**Your goal:** Copy out the lines of the records below, and only those lines, from the one with "Commercial Offices for Rent (231, 1953)" through the one with "Sport (82, 1030)", exactly as they appear.

**Data to process:**
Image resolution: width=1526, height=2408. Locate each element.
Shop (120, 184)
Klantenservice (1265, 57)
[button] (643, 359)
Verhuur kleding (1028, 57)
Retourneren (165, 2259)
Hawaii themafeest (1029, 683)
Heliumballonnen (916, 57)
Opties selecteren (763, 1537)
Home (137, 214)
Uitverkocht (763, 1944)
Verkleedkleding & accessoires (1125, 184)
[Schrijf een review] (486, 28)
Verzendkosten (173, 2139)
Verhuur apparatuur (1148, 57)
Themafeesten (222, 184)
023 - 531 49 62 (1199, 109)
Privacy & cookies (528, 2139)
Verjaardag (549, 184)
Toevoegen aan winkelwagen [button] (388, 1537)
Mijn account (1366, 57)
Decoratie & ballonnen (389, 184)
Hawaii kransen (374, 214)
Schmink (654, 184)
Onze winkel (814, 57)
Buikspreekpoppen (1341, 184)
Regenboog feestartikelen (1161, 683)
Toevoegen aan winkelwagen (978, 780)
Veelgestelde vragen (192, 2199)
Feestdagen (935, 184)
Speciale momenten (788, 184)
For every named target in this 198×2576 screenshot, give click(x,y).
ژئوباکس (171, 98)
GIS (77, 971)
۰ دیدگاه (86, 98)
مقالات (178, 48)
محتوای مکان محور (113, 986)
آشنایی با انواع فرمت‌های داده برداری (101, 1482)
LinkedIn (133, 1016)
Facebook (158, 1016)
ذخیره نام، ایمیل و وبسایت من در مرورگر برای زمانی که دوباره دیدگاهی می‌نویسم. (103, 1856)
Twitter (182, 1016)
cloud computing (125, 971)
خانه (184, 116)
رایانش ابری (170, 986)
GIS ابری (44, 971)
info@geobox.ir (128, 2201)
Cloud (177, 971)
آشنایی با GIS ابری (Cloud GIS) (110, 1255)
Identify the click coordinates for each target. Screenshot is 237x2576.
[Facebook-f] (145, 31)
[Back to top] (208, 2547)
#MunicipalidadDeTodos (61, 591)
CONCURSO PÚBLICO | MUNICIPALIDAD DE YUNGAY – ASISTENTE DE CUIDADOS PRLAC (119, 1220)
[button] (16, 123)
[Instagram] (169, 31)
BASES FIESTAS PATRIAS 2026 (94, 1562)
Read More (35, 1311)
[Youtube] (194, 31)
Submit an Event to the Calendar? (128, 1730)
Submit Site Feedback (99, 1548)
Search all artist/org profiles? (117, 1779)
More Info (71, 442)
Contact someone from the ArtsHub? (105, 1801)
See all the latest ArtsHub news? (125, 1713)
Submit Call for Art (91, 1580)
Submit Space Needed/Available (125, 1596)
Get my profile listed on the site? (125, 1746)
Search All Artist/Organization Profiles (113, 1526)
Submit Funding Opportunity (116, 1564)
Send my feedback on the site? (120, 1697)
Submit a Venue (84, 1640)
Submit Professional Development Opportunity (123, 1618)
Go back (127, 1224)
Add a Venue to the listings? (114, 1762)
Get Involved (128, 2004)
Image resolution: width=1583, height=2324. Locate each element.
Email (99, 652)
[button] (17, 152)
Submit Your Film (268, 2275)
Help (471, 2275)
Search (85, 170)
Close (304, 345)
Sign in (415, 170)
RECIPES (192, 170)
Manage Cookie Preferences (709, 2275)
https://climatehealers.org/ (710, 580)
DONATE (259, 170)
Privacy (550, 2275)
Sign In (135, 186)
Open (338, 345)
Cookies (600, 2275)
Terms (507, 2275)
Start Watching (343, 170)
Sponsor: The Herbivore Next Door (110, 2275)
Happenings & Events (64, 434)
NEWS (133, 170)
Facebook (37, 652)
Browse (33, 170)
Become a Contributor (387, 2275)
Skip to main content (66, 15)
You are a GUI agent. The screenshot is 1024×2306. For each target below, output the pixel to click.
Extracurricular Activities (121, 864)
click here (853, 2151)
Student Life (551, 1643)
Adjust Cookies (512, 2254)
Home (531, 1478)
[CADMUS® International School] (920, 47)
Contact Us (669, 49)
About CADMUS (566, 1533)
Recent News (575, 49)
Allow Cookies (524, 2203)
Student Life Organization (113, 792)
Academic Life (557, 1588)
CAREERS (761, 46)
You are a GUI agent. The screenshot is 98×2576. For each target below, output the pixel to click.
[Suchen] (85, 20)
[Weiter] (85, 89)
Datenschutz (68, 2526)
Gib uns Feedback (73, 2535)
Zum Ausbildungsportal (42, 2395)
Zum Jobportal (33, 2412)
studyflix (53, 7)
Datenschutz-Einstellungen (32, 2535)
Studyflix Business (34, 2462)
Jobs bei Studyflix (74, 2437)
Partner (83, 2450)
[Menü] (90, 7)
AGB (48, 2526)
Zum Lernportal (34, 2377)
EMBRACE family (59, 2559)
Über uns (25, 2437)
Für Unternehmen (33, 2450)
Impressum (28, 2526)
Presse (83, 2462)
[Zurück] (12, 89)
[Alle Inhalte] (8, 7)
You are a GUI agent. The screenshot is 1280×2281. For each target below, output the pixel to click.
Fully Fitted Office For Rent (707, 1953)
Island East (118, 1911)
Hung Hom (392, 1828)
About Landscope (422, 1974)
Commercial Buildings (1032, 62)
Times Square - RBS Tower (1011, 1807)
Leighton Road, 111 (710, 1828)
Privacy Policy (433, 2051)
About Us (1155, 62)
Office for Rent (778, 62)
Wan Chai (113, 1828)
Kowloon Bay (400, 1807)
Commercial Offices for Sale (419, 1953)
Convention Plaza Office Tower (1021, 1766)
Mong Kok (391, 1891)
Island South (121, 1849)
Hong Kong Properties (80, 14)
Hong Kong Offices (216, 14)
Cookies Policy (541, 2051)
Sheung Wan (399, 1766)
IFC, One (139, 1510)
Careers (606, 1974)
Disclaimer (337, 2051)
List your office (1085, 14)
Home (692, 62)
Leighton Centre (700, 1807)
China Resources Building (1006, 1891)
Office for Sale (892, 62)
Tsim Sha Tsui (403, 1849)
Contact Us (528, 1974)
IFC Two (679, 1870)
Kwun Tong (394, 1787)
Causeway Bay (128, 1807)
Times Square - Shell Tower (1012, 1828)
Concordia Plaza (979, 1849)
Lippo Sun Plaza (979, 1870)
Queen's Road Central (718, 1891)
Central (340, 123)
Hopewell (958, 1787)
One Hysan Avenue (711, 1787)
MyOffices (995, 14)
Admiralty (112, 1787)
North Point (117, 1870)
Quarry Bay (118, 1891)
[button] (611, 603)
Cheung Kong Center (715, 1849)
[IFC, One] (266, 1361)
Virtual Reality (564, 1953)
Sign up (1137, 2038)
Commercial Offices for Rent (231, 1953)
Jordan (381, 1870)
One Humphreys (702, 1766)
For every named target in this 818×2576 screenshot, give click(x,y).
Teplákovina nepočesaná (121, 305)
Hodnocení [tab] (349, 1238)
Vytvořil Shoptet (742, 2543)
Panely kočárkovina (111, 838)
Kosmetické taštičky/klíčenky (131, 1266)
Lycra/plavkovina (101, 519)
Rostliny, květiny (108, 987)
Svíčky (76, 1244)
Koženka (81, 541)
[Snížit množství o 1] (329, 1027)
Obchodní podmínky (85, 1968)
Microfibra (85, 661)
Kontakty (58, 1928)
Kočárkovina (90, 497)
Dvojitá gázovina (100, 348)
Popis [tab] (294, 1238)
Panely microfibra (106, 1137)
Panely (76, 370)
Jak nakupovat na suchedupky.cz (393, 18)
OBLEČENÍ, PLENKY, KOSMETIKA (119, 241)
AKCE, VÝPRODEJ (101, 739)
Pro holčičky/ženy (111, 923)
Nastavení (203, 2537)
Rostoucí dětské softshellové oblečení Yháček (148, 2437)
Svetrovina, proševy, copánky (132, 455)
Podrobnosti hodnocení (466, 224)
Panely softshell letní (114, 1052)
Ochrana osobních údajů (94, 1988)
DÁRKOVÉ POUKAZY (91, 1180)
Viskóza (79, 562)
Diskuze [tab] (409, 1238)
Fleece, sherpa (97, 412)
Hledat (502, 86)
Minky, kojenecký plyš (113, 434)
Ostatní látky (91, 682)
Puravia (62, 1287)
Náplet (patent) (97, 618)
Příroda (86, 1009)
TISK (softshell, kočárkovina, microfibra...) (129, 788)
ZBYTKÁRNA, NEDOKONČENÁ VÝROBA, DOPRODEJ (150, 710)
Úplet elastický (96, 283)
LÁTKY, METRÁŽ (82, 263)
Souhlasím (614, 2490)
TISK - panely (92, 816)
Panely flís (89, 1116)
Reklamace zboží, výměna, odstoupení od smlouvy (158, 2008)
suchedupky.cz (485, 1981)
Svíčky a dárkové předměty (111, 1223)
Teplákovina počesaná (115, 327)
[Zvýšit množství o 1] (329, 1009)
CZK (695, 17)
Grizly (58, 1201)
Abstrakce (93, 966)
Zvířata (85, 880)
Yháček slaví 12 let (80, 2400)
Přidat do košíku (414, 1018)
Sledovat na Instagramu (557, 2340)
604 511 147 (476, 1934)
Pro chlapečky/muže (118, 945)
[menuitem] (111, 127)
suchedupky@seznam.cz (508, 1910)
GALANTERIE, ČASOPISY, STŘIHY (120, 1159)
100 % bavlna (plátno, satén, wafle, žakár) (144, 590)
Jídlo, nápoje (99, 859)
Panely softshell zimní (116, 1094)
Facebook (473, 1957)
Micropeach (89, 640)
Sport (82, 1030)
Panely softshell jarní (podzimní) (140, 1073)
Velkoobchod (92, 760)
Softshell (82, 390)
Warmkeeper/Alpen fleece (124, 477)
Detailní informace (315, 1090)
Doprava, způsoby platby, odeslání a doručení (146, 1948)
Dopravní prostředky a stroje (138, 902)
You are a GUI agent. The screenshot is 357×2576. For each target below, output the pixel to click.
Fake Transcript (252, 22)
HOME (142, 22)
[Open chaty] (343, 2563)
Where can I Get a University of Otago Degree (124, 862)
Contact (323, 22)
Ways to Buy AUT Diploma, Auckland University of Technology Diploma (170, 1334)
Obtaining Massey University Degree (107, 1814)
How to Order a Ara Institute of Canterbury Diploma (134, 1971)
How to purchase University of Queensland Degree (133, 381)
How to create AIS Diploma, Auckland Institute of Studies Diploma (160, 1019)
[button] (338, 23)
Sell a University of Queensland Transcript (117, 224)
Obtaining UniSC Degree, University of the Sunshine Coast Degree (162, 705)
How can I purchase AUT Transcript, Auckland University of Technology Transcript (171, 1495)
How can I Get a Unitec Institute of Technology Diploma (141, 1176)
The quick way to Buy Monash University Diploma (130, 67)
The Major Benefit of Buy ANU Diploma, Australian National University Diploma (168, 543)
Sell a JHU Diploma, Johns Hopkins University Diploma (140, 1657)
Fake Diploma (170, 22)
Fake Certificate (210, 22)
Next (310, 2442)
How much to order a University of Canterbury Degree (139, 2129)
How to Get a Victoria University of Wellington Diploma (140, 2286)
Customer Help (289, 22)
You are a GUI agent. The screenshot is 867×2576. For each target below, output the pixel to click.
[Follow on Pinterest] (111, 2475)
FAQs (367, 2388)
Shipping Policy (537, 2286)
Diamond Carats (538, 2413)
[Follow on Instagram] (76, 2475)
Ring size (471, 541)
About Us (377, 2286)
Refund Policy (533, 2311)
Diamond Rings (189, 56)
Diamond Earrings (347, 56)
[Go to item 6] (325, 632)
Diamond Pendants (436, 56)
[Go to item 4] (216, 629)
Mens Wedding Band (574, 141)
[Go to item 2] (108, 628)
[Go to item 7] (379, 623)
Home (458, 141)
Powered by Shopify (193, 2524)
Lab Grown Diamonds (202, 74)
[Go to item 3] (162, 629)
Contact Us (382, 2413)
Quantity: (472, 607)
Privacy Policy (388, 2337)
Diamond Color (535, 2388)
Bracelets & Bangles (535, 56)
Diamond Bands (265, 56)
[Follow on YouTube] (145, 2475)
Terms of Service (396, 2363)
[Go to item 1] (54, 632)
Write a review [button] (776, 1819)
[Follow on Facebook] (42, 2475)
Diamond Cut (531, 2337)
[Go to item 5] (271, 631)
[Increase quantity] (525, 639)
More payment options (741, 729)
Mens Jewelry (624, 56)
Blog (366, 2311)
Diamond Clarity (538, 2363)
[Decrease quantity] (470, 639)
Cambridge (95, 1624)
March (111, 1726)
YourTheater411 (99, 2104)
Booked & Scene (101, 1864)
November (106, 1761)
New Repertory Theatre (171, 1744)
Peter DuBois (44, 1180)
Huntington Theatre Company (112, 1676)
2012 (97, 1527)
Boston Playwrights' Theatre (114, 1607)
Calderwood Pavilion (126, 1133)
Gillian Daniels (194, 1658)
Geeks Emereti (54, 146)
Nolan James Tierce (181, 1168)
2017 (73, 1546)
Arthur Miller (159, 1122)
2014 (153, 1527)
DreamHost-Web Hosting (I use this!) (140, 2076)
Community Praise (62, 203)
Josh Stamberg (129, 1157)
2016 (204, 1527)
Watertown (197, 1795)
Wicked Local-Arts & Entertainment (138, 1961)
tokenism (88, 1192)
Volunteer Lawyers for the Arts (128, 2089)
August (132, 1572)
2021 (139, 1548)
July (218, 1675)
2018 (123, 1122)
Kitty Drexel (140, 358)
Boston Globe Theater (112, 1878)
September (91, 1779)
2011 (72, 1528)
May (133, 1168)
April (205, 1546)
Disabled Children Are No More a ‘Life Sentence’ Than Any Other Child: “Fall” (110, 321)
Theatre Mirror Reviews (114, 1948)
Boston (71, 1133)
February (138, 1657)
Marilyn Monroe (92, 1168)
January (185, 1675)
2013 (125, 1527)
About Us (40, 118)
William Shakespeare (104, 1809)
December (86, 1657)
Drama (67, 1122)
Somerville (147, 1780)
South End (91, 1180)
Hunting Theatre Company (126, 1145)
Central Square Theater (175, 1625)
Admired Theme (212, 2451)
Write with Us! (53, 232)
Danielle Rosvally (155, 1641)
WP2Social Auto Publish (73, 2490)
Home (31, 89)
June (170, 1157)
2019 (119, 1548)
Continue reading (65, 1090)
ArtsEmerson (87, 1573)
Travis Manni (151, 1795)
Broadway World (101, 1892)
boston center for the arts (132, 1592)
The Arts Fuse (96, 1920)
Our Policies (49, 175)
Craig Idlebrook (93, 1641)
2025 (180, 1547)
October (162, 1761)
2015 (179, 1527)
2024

**Exercise response:**
Commercial Offices for Rent (231, 1953)
Jordan (381, 1870)
One Humphreys (702, 1766)
For every named target in this 818×2576 screenshot, give click(x,y).
Teplákovina nepočesaná (121, 305)
Hodnocení [tab] (349, 1238)
Vytvořil Shoptet (742, 2543)
Panely kočárkovina (111, 838)
Kosmetické taštičky/klíčenky (131, 1266)
Lycra/plavkovina (101, 519)
Rostliny, květiny (108, 987)
Svíčky (76, 1244)
Koženka (81, 541)
[Snížit množství o 1] (329, 1027)
Obchodní podmínky (85, 1968)
Microfibra (85, 661)
Kontakty (58, 1928)
Kočárkovina (90, 497)
Dvojitá gázovina (100, 348)
Popis [tab] (294, 1238)
Panely microfibra (106, 1137)
Panely (76, 370)
Jak nakupovat na suchedupky.cz (393, 18)
OBLEČENÍ, PLENKY, KOSMETIKA (119, 241)
AKCE, VÝPRODEJ (101, 739)
Pro holčičky/ženy (111, 923)
Nastavení (203, 2537)
Rostoucí dětské softshellové oblečení Yháček (148, 2437)
Svetrovina, proševy, copánky (132, 455)
Podrobnosti hodnocení (466, 224)
Panely softshell letní (114, 1052)
Ochrana osobních údajů (94, 1988)
DÁRKOVÉ POUKAZY (91, 1180)
Viskóza (79, 562)
Diskuze [tab] (409, 1238)
Fleece, sherpa (97, 412)
Hledat (502, 86)
Minky, kojenecký plyš (113, 434)
Ostatní látky (91, 682)
Puravia (62, 1287)
Náplet (patent) (97, 618)
Příroda (86, 1009)
TISK (softshell, kočárkovina, microfibra...) (129, 788)
ZBYTKÁRNA, NEDOKONČENÁ VÝROBA, DOPRODEJ (150, 710)
Úplet elastický (96, 283)
LÁTKY, METRÁŽ (82, 263)
Souhlasím (614, 2490)
TISK - panely (92, 816)
Panely flís (89, 1116)
Reklamace zboží, výměna, odstoupení od smlouvy (158, 2008)
suchedupky.cz (485, 1981)
Svíčky a dárkové předměty (111, 1223)
Teplákovina počesaná (115, 327)
[Zvýšit množství o 1] (329, 1009)
CZK (695, 17)
Grizly (58, 1201)
Abstrakce (93, 966)
Zvířata (85, 880)
Yháček slaví 12 let (80, 2400)
Přidat do košíku (414, 1018)
Sledovat na Instagramu (557, 2340)
604 511 147 (476, 1934)
Pro chlapečky/muže (118, 945)
[menuitem] (111, 127)
suchedupky@seznam.cz (508, 1910)
GALANTERIE, ČASOPISY, STŘIHY (120, 1159)
100 % bavlna (plátno, satén, wafle, žakár) (144, 590)
Jídlo, nápoje (99, 859)
Panely softshell zimní (116, 1094)
Facebook (473, 1957)
Micropeach (89, 640)
Sport (82, 1030)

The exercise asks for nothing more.